Avec la phalange chrétienne française partie combattre Daesh

Le groupe Dwekh Nawsha recrute d'anciens soldats professionnels pour latter la gueule des fascistes islamiques.
Un soldat français combattant aux côtés de Dwekh Nawsha.

Le téléphone sonne dans le vide. Un homme finit par décrocher. Il est en Irak, il s'appelle Simon, est Espagnol et a 45 ans. Je n'en saurai pas plus. Simon fait partie de l'actuel contingent d'éléments ibériques du groupe Dwekh Nawsha, expression araméenne qui signifie « futurs martyrs ».

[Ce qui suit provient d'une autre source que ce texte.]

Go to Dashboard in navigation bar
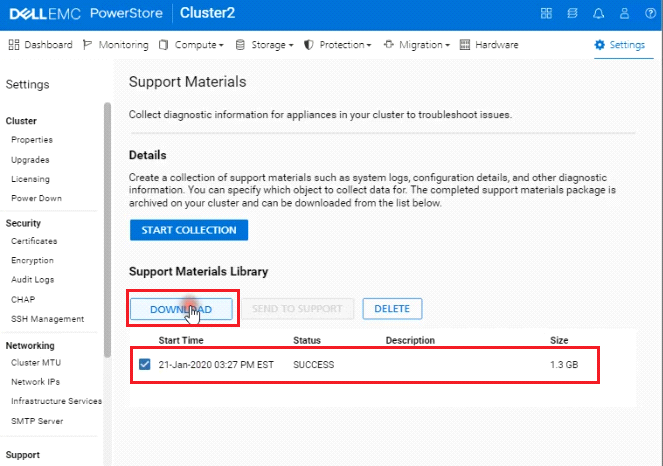Viewport: 663px width, 466px height. pyautogui.click(x=40, y=45)
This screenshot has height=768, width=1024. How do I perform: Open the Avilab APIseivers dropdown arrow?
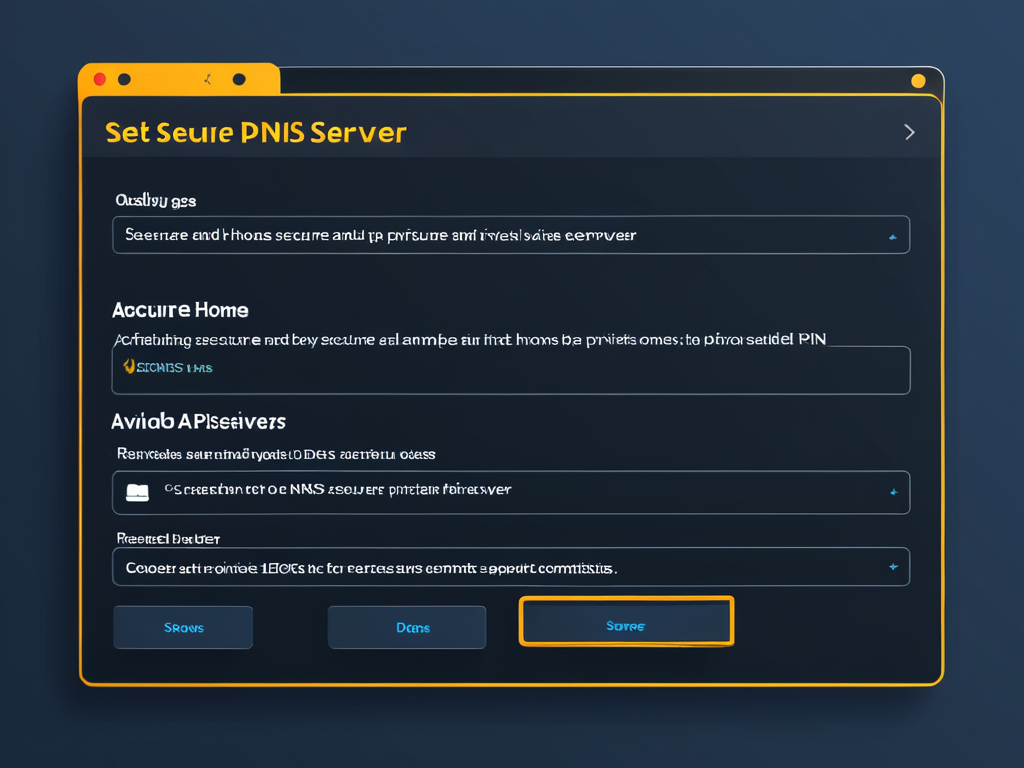click(893, 492)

Créée le 7 janvier 2015 suite aux attentats djihadistes sur Charlie Hebdo, la franchise française de l'armée assyrienne Dwekh Nawsha propose à d'anciens soldats d'aller combattre l'État Islamique sur ses terres. L'association chrétienne à but non lucratif vit de dons et de récoltes caritatives afin de payer armes, munitions, équipements, nourriture et logements aux soldats recrutés. Aucune des équipes sur le terrain n'est payée, et les soldats viennent de tout le continent européen gonfler leurs rangs. Un modeste groupe de dix personnes s'occupe de gérer la franchise, qui se décline également en Suisse et en Belgique.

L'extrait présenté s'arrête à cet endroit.